GOAL OF THE EXERCISE.
Count how many lines of the data below contain the string "coordinates". Reply with the number alone.

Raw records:
'''

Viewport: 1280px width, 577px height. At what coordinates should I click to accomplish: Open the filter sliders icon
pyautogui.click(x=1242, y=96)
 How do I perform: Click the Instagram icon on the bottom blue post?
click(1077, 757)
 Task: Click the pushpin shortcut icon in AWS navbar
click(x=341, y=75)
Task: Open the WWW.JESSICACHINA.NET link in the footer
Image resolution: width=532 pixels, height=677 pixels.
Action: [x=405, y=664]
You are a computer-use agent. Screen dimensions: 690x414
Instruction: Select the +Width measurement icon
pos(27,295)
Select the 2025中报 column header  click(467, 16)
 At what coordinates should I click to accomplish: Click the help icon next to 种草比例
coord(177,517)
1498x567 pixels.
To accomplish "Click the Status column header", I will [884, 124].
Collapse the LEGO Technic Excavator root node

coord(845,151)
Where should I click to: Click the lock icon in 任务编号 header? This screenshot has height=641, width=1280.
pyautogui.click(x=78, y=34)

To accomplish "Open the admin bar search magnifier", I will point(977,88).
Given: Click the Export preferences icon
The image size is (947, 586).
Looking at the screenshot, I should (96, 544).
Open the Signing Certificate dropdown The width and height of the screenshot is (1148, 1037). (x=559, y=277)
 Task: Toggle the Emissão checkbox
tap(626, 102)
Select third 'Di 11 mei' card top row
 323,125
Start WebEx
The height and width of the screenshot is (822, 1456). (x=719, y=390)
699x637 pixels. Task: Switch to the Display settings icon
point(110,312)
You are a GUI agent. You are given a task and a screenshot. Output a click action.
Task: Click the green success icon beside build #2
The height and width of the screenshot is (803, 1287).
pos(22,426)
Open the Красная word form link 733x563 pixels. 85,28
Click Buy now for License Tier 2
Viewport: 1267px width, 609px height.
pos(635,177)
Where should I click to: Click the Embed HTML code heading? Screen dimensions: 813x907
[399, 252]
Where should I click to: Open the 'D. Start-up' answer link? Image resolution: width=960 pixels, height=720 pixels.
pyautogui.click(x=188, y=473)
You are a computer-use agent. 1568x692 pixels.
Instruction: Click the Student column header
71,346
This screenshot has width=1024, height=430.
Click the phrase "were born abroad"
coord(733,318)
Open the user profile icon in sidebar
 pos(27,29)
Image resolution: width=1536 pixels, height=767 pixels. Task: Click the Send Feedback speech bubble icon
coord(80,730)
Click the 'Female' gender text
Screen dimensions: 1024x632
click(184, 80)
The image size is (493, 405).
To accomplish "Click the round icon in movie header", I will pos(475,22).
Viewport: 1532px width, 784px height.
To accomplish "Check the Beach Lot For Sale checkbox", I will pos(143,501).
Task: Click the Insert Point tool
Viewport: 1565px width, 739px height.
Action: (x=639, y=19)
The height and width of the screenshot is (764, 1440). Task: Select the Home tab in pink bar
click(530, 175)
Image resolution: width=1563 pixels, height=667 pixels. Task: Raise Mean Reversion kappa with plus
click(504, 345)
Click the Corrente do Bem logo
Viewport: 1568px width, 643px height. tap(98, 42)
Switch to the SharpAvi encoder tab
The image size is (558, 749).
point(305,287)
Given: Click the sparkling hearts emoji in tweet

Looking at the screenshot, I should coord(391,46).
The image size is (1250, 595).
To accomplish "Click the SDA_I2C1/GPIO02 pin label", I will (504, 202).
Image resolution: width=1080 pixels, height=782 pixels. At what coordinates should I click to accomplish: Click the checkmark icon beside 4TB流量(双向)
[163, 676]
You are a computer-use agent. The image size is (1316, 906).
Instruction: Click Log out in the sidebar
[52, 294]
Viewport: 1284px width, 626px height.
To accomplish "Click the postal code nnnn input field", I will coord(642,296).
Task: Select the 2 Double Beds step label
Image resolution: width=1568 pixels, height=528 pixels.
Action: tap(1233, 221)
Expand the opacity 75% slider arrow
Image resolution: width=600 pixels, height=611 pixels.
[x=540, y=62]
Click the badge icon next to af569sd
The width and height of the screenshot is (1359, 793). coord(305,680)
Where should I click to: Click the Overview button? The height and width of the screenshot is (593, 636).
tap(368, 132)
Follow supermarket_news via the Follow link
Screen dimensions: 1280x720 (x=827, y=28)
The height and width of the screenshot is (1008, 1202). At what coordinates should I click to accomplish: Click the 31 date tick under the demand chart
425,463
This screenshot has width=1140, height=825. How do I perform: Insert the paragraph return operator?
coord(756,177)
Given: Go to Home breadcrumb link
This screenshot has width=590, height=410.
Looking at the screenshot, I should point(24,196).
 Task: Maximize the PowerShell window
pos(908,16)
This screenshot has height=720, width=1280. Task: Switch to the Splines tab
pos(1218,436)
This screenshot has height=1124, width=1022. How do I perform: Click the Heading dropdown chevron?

'''

CORRECT ANSWER.
4